§ TASK STATEMENT
Copy these lines out unchanged, from first to last.

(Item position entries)
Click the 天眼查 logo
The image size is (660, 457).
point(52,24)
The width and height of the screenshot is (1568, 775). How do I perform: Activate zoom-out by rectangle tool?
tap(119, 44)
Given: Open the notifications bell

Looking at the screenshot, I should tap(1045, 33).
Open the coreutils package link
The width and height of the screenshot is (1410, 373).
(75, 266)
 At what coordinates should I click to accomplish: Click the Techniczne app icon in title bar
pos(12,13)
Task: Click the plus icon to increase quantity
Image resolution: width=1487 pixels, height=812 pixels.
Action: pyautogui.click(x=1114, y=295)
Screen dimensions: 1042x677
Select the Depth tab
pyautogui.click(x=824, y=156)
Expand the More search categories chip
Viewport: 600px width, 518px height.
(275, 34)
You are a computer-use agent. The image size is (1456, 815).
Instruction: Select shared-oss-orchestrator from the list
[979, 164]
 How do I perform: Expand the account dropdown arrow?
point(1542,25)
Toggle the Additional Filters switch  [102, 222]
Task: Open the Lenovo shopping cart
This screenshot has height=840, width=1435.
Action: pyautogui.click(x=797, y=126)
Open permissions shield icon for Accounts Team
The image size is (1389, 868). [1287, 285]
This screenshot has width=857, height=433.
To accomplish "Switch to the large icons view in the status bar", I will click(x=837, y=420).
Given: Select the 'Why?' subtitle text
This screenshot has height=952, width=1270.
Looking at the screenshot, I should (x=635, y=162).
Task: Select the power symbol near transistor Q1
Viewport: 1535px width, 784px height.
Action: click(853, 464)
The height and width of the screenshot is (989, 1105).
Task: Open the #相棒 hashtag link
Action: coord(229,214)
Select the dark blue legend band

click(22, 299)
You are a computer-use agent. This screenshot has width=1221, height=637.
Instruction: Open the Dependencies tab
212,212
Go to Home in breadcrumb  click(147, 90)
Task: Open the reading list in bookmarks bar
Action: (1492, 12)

§ WRITTEN RESPONSE
Click the 天眼查 logo
The image size is (660, 457).
point(52,24)
The width and height of the screenshot is (1568, 775). How do I perform: Activate zoom-out by rectangle tool?
tap(119, 44)
Given: Open the notifications bell

Looking at the screenshot, I should tap(1045, 33).
Open the coreutils package link
The width and height of the screenshot is (1410, 373).
(75, 266)
 At what coordinates should I click to accomplish: Click the Techniczne app icon in title bar
pos(12,13)
Task: Click the plus icon to increase quantity
Image resolution: width=1487 pixels, height=812 pixels.
Action: pyautogui.click(x=1114, y=295)
Screen dimensions: 1042x677
Select the Depth tab
pyautogui.click(x=824, y=156)
Expand the More search categories chip
Viewport: 600px width, 518px height.
(275, 34)
You are a computer-use agent. The image size is (1456, 815).
Instruction: Select shared-oss-orchestrator from the list
[979, 164]
 How do I perform: Expand the account dropdown arrow?
point(1542,25)
Toggle the Additional Filters switch  [102, 222]
Task: Open the Lenovo shopping cart
This screenshot has height=840, width=1435.
Action: pyautogui.click(x=797, y=126)
Open permissions shield icon for Accounts Team
The image size is (1389, 868). [1287, 285]
This screenshot has width=857, height=433.
To accomplish "Switch to the large icons view in the status bar", I will click(x=837, y=420).
Given: Select the 'Why?' subtitle text
This screenshot has height=952, width=1270.
Looking at the screenshot, I should (x=635, y=162).
Task: Select the power symbol near transistor Q1
Viewport: 1535px width, 784px height.
Action: click(853, 464)
The height and width of the screenshot is (989, 1105).
Task: Open the #相棒 hashtag link
Action: coord(229,214)
Select the dark blue legend band

click(22, 299)
You are a computer-use agent. This screenshot has width=1221, height=637.
Instruction: Open the Dependencies tab
212,212
Go to Home in breadcrumb  click(147, 90)
Task: Open the reading list in bookmarks bar
Action: (1492, 12)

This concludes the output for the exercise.